Madame Diarra soutient que cela a eu des répercussions sur son mariage. Elle déclare : « Mon mari et moi n’avions presque plus d’intimité à cause de ma douleur. »

Madame Diarra explique qu’elle s’était réveillée après avoir assisté à un atelier de la direction régionale de la promotion des femmes, des enfants et des familles de Koulikoro. La session portait sur la santé sexuelle et reproductive et lui a fourni des informations cruciales concernant l’excision et des conséquences néfastes. Motivée par ce qu’elle avait appris, elle partit chercher des soins médicaux dans un hôpital, où les tests révélèrent la gravité de sa situation. Elle fut orientée vers l’Association Malienne pour le Suivi et l’Orientation des Pratiques Traditionnelles qui couvre entièrement les soins de santé des survivantes de MGF et leur apporte un soutien psychologique, matériel et financier.

Une fois ses besoins évalués, des soins médicaux furent prescrits à madame Diarra pour soigner ses infections et atténuer la douleur. À la suite de ce premier traitement, elle continua à recevoir des soins de suivi régulier. Par conséquent, la santé de madame Diarra s’est considérablement améliorée, et elle n’a plus d’infections.

Aux dires de madame Diarra, son traitement a changé sa vie de couple. Elle a guéri des effets de l’excision et a retrouvé une vie sexuelle normale. Elle déclare : « Mon mari et moi sommes devenus proches. J’arrive à remplir mon devoir conjugal et à prendre soin de mes enfants. »

La Dre Salimata Coulibaly est gynécologue-obstétricienne au centre de santé de référence de la Commune V de Bamako. Elle affirme que l’excision a de graves conséquences sur la santé des femmes et des filles. Selon elle, l’excision peut provoquer une rétention urinaire, des hémorragies, des complications pendant l’accouchement, et elle peut nuire considérablement à la santé sexuelle, et cause des douleurs lors de relations sexuelles, comme c’était le cas pour madame Diarra. Dans certains cas, les conséquences de l’excision peuvent être graves, et causer même la mort.
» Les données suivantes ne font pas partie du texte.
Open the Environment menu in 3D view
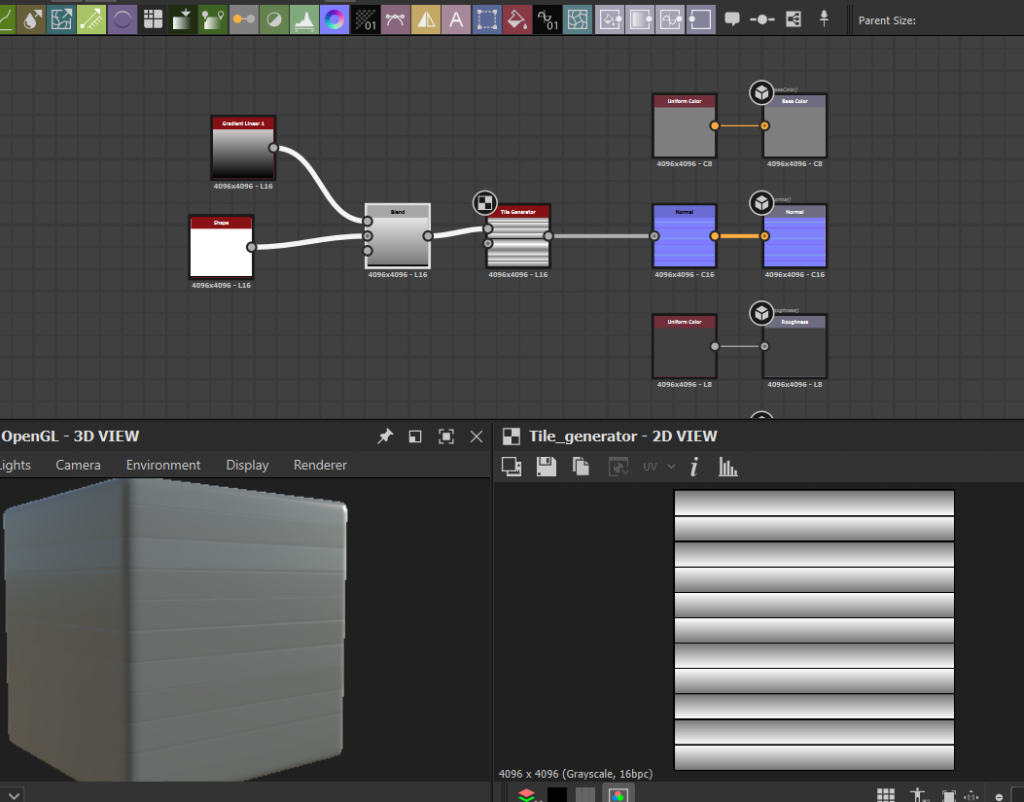The image size is (1024, 802). (x=163, y=465)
La Dre Coulibaly soutient que l’excision est une pratique répandue au Mali, et qu’elle nuit gravement à la santé et au bien-être des femmes et des filles. Cependant, elle souligne que ces problèmes ont des solutions, telles que la chirurgie reconstructive. En fonction du type et de la gravité des complications, les soins médicaux peuvent également atténuer les effets de l’excision. Mais elle regrette que le manque de ressources financières, d’informations et de sensibilisation, notamment en milieu rural, demeure un problème pour de nombreuses femmes. Cela, explique-t-elle, explique la rareté de ce type de soins, malgré le nombre très élevé de femmes concernées par ces pratiques.
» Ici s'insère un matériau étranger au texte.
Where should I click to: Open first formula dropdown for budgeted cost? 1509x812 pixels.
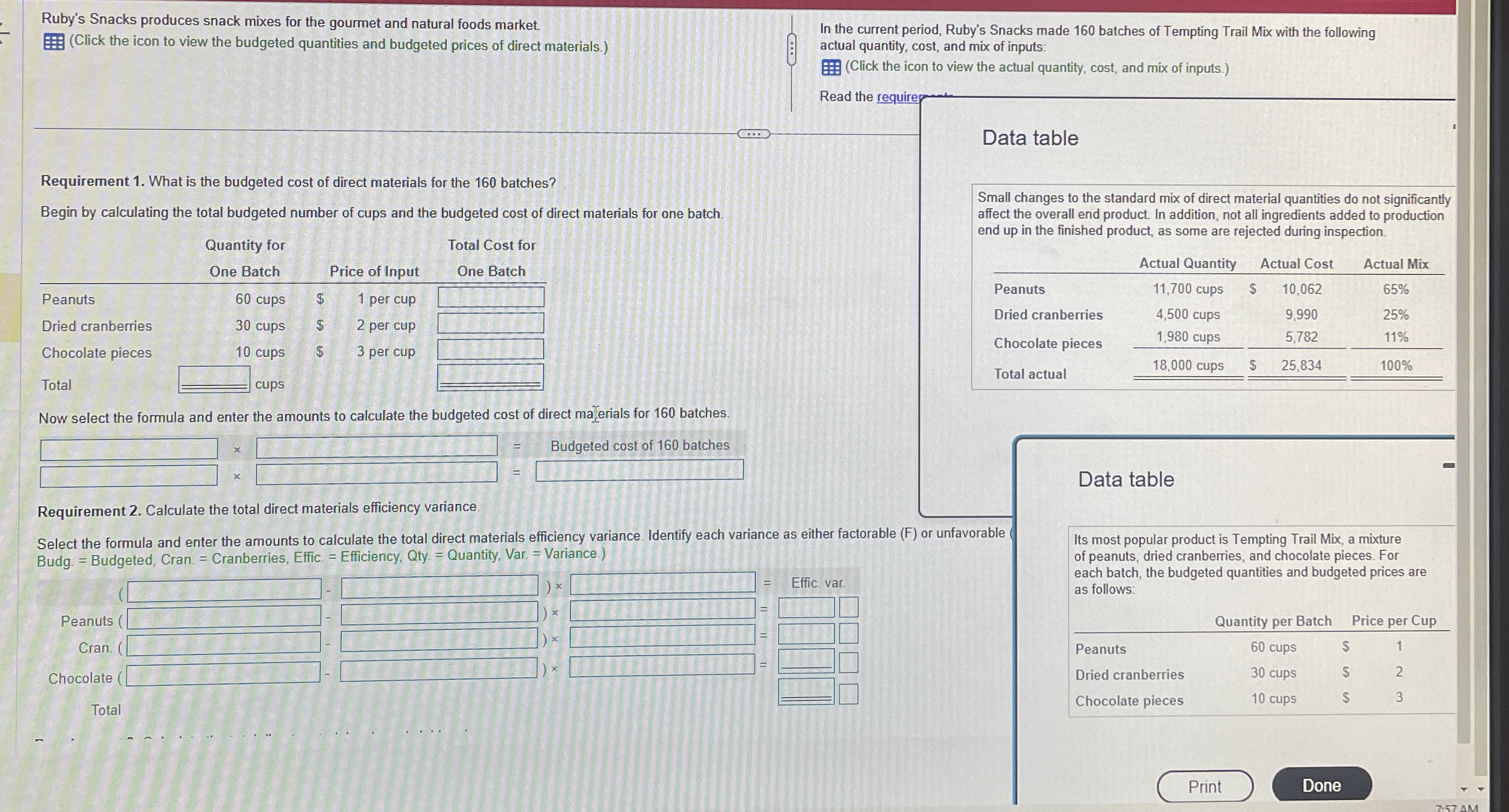pos(129,449)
Le Mali n’a pas de lois interdisant l’excision. Selon le rapport de 2022 de l’UNICEF, environ huit millions de filles et de femmes ont eu une mutilation génitale féminine au Mali. À l’échelle nationale, cela représente 89 % de filles et de femmes âgées de 15 à 49 ans.
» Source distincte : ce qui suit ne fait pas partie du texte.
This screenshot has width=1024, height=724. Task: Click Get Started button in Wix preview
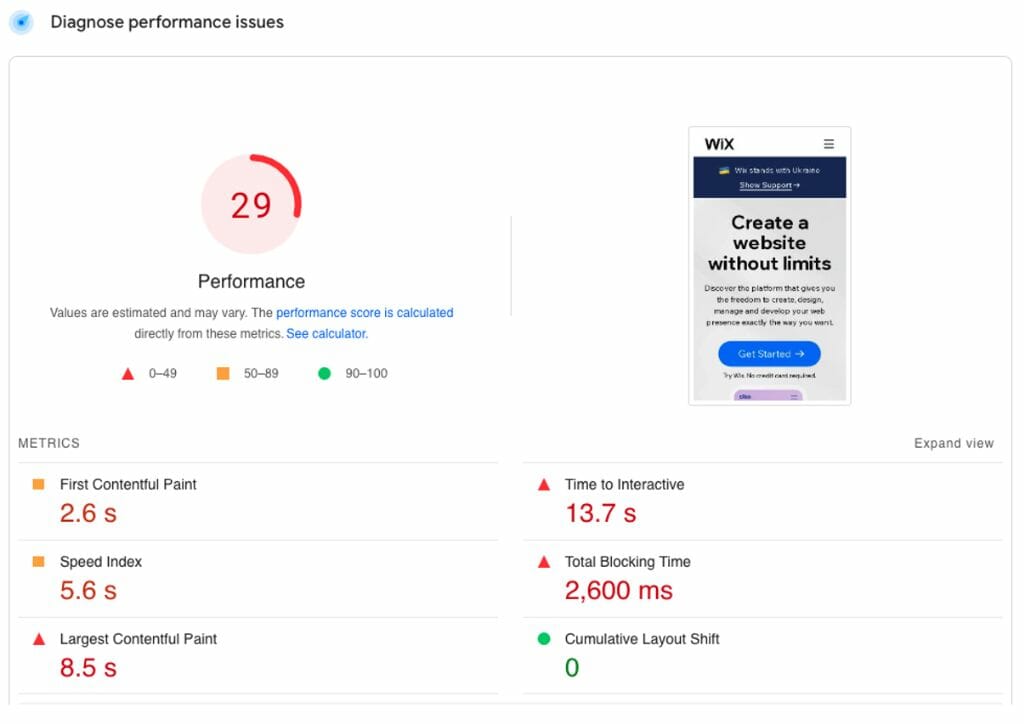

Soumaila Moro est spécialiste en santé sexuelle et reproductive. Il pense que la solution serait d’intensifier les campagnes de sensibilisation aux conséquences de l’excision, ainsi que le plaidoyer à l’échelle communautaire et institutionnelle, et ce, en collaboration avec des partenaires techniques et financiers.
Depuis quelques années, madame Diarra vit une véritable transformation dans sa vie, marquée par l’amélioration de sa santé, ses relations et un regain de bien-être avec son mari. Elle participe activement aux campagnes de sensibilisation organisées pour les femmes de Doumba et des villages environnants. Dans le cadre de ces activités, elle partage son expérience personnelle avec d’autres et oriente celles qui sont touchées par l’excision vers les services de soutien appropriés.

La présente nouvelle a été produite grâce à l’initiative « HÉRÈ — Bien-être des femmes au Mali » qui vise à améliorer le bien-être des femmes et des filles en termes de santé sexuelle et reproductive, et renforcer la prévention et les solutions à la violence basée sur le genre dans les régions de Sissoko, Sékou, Mopti et le district de Bamako, au Mali. Ce projet est mis en œuvre par le Consortium HÉRÈ-MSI Mali, en partenariat avec Radios Rurales Internationales (RRI) et Women in Law et Development in Africa (WiLDAF), grâce au financement d’Affaires mondiales Canada.